Анна Михайловна мгновенно поняла, в чем дело, и уж нагнулась, чтобы в должную минуту ловко обнять графиню.
– Вот Борису от меня, на шитье мундира…
Анна Михайловна уж обнимала ее и плакала. Графиня плакала тоже. Плакали они о том, что они дружны; и о том, что они добры; и о том, что они, подруги молодости, заняты таким низким предметом – деньгами; и о том, что молодость их прошла… Но слезы обеих были приятны…

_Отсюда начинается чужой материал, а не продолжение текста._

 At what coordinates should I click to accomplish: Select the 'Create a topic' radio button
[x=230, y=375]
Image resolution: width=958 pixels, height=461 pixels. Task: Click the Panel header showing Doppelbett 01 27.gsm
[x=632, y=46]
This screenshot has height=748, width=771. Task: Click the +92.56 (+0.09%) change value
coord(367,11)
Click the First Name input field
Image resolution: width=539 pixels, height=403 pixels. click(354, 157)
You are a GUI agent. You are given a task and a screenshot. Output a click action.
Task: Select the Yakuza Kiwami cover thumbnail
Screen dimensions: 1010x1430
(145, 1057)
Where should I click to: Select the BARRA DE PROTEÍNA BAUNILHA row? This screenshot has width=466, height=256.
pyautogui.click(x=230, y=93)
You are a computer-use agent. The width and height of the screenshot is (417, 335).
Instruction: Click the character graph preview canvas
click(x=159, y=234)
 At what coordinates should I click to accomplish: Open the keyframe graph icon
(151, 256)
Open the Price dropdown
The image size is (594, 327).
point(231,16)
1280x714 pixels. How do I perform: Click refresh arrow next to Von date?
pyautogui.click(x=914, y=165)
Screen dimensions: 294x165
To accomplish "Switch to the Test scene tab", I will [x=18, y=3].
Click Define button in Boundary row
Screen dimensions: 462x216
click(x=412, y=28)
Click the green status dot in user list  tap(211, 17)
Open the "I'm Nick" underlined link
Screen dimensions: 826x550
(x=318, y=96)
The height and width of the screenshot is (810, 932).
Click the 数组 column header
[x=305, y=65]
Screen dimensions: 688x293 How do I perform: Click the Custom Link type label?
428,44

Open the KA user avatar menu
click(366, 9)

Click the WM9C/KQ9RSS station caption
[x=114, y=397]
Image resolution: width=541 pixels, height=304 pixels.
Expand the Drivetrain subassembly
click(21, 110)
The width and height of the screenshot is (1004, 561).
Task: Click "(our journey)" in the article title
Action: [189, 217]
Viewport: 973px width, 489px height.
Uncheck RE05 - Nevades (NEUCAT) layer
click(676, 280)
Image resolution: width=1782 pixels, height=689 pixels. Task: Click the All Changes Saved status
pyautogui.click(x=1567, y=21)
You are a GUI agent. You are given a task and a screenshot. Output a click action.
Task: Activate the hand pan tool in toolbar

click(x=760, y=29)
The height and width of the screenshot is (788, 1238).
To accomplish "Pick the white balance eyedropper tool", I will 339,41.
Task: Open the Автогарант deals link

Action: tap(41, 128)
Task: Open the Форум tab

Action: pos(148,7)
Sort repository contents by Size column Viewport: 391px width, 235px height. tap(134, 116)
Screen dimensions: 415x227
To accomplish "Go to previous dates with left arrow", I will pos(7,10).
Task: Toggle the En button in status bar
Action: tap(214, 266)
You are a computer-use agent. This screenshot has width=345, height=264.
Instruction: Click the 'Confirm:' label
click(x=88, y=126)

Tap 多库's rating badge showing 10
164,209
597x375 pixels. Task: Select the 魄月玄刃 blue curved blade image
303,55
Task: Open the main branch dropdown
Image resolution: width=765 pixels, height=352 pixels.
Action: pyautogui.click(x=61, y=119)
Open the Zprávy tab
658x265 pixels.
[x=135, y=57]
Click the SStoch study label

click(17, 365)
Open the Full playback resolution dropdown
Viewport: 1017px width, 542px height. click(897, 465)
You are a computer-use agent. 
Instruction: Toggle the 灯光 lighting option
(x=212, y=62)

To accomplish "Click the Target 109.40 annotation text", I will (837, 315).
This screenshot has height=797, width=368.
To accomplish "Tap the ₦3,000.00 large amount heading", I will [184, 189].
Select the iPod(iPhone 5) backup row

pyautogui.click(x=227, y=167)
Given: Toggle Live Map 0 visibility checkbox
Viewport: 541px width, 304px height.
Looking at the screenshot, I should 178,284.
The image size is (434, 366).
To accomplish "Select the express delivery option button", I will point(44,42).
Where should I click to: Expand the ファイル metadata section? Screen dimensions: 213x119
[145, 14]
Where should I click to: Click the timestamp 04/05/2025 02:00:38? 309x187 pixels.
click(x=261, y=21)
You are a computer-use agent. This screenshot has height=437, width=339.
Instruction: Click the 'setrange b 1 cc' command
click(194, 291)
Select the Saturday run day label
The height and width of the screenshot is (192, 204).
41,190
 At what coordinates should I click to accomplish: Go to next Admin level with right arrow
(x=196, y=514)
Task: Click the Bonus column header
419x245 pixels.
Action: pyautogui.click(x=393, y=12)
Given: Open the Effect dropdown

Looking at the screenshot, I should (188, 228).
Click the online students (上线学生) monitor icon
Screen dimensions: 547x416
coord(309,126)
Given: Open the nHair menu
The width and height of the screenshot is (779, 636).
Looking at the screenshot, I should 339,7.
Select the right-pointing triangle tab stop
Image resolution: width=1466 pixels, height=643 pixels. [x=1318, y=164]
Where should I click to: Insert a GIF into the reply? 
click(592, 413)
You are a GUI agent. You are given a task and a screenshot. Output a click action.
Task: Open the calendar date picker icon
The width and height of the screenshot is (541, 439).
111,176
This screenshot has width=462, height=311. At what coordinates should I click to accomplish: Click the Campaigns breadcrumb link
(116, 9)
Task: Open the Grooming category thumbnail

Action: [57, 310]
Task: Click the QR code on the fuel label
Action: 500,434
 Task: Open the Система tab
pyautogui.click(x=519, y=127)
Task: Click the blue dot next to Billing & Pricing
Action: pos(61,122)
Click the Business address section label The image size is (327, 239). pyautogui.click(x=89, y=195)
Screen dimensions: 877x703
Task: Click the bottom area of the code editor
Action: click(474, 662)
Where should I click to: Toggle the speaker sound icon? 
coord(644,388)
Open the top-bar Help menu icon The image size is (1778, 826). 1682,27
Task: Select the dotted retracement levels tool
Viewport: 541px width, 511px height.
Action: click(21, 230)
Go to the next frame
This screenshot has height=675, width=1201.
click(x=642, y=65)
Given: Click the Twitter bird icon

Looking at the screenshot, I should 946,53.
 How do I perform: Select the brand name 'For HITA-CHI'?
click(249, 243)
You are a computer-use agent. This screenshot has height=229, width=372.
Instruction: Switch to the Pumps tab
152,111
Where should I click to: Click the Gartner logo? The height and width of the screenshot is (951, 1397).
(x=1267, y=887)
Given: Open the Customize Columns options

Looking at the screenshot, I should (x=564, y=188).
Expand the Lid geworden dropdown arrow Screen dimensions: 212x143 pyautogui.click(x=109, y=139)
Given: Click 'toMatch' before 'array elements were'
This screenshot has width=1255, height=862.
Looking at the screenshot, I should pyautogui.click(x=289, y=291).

Графиня Ростова с дочерьми и уже с большим числом гостей сидела в гостиной. Граф провел гостей мужчин в кабинет, предлагая им свою охотницкую коллекцию турецких трубок. Изредка он выходил и спрашивал: не приехала ли? Ждали Марью Дмитриевну Ахросимову, прозванную в обществе le terrible dragon, [страшный дракон,] даму знаменитую не богатством, не почестями, но прямотой ума и откровенною простотой обращения. Марью Дмитриевну знала царская фамилия, знала вся Москва и весь Петербург, и оба города, удивляясь ей, втихомолку посмеивались над ее грубостью, рассказывали про нее анекдоты; тем не менее все без исключения уважали и боялись ее.
В кабинете, полном дыма, шел разговор о войне, которая была объявлена манифестом, о наборе. Манифеста еще никто не читал, но все знали о его появлении. Граф сидел на отоманке между двумя курившими и разговаривавшими соседями. Граф сам не курил и не говорил, а наклоняя голову, то на один бок, то на другой, с видимым удовольствием смотрел на куривших и слушал разговор двух соседей своих, которых он стравил между собой.